Natália Leal, diretora de conteúdo da agência de fact-checking brasileira Lupa, disse ao Centro Knight que está impressionada com a quantidade de mentiras sobre o coronavírus. "Nunca vi tantas peças de desinformação circulando ao mesmo tempo. Nas eleições brasileiras de 2018 tinha bastante, mas em geral eram os mesmos assuntos, requentados. Agora todo dia tem uma coisa nova", afirma. A Lupa fez cerca de 60 checagens para a aliança até agora.

Segundo Leal, tem sido interessante participar de uma coalizão em que o conteúdo é em espanhol. No início, ela tinha dúvidas se a colaboração seria produtiva, pelas diferenças linguísticas e culturais.

"Depois nós entendemos a importância de nos posicionar como um bloco de países, isso fortalece muito a comunidade de checadores na região. Foi muito legal perceber que o nosso conteúdo, mesmo em outra língua, tem muito valor para o bloco, porque as trocas entre os países são muito grandes. Há um fluxo de pessoas e produtos nas fronteiras, importação e exportação, questões econômicas, todos os países são parceiros comerciais dos outros", afirma ela.

Esse foi um dos motivos pelos quais o grupo decidiu fazer a tabela informativa sobre as medidas das autoridades da região. Ao mesmo tempo, eles identificaram que esse tipo de desinformação era uma das mais comuns.

Como o objetivo não é atingir os leitores, a plataforma está pensada somente para desktop e não para mobile. O projeto também pode ser usado por pesquisadores, acadêmicos e militantes dos direitos humanos, afirma Zommer.

Troca de informações entre membros

Além da plataforma ajudar na cobertura, evitando retrabalho dos checadores, eles costumam destacar a troca de informações como um dos melhores aspectos da colaboração.

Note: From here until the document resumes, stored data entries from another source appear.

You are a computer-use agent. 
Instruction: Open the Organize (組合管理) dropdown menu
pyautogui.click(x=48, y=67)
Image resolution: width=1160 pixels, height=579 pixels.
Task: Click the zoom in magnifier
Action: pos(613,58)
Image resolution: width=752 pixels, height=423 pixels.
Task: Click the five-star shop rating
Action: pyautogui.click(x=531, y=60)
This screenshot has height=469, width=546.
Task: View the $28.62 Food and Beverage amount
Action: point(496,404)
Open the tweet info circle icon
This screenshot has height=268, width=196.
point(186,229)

Reunidos em um grupo de WhatsApp, é comum pedidos de indicação de fontes e conversas sobre boatos.

"Por exemplo, um checador pergunta: 'está circulando este vídeo e dizem que isso aconteceu na Venezuela. Tem alguém aqui da Venezuela?'. E outro responde: 'Sim, eu vi isso, não é daqui'. E alguém da República Dominicana diz: 'na realidade esse vídeo é daqui porque dá para ver tal lugar'", explica Sohr.

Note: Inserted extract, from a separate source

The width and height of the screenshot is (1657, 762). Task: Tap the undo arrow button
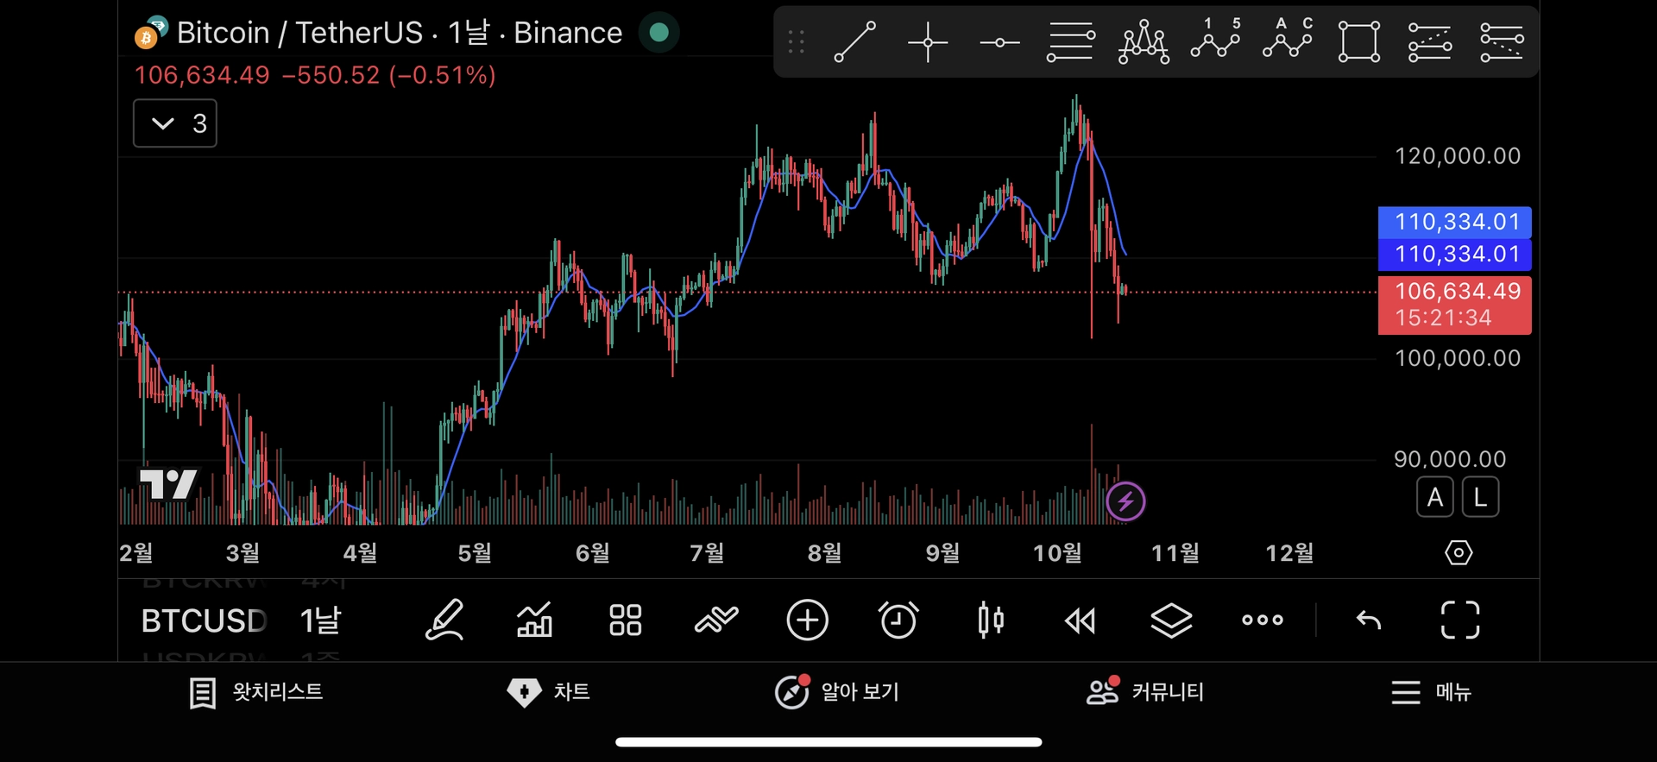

O diretor de Colombiacheck, Pablo Medina, afirma que essa troca permite saber o que está ocorrendo em outros países e se antecipar. A ColombiaCheck já fez 106 verificações para a coalizão.

"Os membros estão muito ativos no grupo de WhatsApp que montamos, e podemos ver como as informações estão se movendo nos outros países. Por exemplo, alguém no Peru perguntou se os médicos infectados e mortos por coronavírus estavam sendo contados, e isso era algo que não tínhamos visto na Colômbia. Um ou dois dias depois, infelizmente, teve a primeira morte de um médico na Colômbia e já estávamos preparados", disse ele, ao Centro Knight.

Medina também acredita que a colaboração deveria continuar depois do coronavírus, já que os mesmos boatos circulam em vários países ao mesmo tempo. "Há muitos temas em comum na região, e creio que podemos aprender com essa experiência para seguir juntos de alguma forma depois", disse.

O Latam Chequea Coronavirus é financiado pelo Google, e o valor é dividido entre as organizações participantes. Algumas, por terem mais tarefas, recebem uma parte maior do financiamento. É o caso do site El Surtidor, do Paraguai, que vai produzir gráficos e visualização de dados para serem usados por toda a aliança, e Salud con Lupa, que vai fazer textos explicativos com foco em ciência e saúde.